# Babywearing while hiking



## Emctops (Dec 5, 2013)

I do a lot of hiking, so I want to know what the best baby carrier option is for the amount of walking that I intend to do. Ease and comfort are primary concerns. Any suggestions? Thanks.


----------



## tinuviel_k (Apr 29, 2004)

We had an Ergo Baby Carrier and a Deuter baby backpack. They both had their pros and cons.

I preferred the Ergo. It was lightweight, I always felt stable, and my little one was very comfortable in it. I took my kiddo on hikes in this for many years. Once she got bigger I used it only when she got too tired to walk. The negatives were that there was not a place to stash gear.

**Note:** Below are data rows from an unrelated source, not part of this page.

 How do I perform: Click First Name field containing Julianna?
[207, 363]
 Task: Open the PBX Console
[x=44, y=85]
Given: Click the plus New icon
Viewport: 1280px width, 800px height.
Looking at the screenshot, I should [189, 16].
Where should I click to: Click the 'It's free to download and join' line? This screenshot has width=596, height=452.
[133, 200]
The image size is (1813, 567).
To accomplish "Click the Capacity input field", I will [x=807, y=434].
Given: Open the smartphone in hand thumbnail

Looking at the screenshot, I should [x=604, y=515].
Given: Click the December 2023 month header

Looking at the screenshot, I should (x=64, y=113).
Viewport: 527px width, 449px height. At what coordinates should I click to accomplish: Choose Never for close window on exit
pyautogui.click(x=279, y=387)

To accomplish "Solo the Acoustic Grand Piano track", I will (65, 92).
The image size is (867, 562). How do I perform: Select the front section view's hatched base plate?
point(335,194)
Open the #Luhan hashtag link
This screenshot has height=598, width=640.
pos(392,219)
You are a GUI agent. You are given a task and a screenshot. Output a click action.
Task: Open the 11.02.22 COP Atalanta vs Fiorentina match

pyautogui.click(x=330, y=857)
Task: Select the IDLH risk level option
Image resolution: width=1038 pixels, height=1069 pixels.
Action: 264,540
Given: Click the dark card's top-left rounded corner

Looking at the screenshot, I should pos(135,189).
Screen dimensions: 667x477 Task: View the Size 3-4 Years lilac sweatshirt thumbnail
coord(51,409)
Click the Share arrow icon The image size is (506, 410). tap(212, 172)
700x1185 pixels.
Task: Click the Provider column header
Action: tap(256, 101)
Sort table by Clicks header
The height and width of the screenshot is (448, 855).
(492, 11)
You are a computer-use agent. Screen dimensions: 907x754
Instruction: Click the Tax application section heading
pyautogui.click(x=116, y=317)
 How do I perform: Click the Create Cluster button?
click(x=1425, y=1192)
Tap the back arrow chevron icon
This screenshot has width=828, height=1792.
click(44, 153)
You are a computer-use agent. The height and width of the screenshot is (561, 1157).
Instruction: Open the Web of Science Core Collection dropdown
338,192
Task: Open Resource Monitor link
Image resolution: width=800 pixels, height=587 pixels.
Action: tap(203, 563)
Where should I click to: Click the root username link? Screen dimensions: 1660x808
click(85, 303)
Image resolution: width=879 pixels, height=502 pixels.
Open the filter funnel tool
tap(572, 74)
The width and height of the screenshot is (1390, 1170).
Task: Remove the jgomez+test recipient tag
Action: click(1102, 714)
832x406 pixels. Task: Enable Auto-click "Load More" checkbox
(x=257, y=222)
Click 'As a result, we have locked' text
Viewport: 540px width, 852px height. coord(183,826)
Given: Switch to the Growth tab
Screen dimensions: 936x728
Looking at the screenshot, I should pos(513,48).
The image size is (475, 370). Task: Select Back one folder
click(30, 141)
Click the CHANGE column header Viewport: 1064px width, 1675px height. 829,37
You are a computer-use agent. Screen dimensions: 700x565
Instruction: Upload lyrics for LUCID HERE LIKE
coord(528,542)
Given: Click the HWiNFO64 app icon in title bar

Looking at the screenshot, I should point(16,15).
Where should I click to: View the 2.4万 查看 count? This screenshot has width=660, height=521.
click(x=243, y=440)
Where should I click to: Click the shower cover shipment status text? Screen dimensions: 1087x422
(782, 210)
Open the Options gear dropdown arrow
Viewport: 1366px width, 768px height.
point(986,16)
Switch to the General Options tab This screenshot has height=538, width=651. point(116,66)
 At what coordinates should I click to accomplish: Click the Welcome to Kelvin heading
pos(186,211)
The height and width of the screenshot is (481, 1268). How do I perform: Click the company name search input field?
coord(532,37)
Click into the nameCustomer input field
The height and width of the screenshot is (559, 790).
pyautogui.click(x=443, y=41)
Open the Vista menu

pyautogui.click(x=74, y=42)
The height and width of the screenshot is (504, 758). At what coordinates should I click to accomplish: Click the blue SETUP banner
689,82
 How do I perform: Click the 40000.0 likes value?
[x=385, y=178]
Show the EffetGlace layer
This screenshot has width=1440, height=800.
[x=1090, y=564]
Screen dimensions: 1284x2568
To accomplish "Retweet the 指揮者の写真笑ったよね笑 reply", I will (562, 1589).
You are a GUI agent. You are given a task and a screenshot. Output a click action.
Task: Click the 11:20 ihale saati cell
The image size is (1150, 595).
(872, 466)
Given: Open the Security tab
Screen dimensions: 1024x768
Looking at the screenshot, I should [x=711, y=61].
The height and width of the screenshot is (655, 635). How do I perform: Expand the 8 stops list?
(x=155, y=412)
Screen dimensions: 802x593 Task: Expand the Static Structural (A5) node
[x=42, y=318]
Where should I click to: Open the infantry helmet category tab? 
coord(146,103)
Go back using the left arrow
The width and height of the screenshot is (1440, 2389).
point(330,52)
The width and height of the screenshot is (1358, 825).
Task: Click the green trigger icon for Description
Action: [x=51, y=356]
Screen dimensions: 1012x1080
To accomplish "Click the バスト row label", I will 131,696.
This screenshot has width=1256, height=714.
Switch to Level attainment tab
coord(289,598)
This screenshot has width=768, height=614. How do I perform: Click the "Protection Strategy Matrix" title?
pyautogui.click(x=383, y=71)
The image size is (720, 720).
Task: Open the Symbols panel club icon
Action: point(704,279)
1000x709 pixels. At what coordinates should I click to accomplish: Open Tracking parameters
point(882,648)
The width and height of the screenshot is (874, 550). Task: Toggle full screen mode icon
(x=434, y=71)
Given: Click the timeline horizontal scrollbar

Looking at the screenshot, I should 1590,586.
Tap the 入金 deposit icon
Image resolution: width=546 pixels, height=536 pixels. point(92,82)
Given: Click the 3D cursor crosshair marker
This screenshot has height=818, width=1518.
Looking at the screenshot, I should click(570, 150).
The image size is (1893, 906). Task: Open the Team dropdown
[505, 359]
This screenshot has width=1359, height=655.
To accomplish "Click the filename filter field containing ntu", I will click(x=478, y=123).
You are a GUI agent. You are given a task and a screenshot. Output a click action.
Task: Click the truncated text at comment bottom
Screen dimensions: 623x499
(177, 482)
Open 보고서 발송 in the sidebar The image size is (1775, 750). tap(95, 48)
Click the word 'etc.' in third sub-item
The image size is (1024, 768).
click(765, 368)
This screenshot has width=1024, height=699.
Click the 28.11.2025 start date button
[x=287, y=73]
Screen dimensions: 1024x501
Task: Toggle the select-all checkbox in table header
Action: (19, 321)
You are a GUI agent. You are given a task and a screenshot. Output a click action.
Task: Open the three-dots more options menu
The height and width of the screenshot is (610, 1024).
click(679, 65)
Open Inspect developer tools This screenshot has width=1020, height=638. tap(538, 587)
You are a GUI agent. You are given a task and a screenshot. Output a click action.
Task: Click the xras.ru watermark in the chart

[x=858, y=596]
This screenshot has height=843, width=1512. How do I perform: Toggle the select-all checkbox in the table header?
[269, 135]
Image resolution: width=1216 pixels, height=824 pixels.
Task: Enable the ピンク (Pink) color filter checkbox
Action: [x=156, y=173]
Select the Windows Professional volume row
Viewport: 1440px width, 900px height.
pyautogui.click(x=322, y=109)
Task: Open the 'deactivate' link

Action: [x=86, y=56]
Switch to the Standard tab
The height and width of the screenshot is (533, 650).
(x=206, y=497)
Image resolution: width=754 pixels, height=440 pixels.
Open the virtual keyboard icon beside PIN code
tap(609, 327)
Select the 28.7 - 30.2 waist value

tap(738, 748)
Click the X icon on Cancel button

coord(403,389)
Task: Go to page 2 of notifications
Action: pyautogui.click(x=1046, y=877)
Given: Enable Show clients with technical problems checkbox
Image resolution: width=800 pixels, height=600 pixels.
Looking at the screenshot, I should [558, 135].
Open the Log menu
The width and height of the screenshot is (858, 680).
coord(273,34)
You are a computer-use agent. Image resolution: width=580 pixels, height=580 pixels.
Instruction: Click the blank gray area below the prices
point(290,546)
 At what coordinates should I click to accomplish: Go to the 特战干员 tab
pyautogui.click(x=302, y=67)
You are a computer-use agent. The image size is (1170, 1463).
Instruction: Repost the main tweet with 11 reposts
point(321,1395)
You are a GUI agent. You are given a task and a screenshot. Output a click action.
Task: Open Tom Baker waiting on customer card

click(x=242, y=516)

My husband preferred the framed kid carrier. He sweats more than I do and the back ventilation was very nice for him. I found the carrier to be too heavy for me after awhile. They run 6-8 lbs in weight. When your baby is 25 lbs that is a fair amount to add on for a small framed woman who is several years out of backpacking shape.


----------



## biofarmer (Nov 12, 2013)

I love my Ergo for short hikes and everyday use, but I prefer a framed hiking carrier like this: http://www.amazon.com/Kelty-Tour-Child-Carrier-Legion/dp/B005F5LY6E/ref=sr_1_1?s=baby-products&ie=UTF8&qid=1388760224&sr=1-1&keywords=hiking+carrier

My older baby loves being up high enough to see everything going on. Also it is great because it doubles as a chair for baby when we stop to eat and it is easy to put on and take off. My husband will also wear it because he thinks it's manly lol.


----------



## Emctops (Dec 5, 2013)

Thanks. I keep hearing some pretty great reviews of the Ergo, and I will definitely explore all suggestions. Thanks guys


----------



## newmamalizzy (Jul 23, 2010)

I agree, the Ergo is great for hiking - but better if you have another adult to pack your gear. I'll still tuck it in my backpack sometimes (and my DD is almost 4!), in case of a situation where we have to move quickly. The only problem when hiking alone is what to do with the backpack when the kid is in the Ergo. That part's just not ideal, but I really didn't like the balance of the Kelty-type framed carrier, so....Ergo it was for us.


----------



## wildgreen (Jan 18, 2013)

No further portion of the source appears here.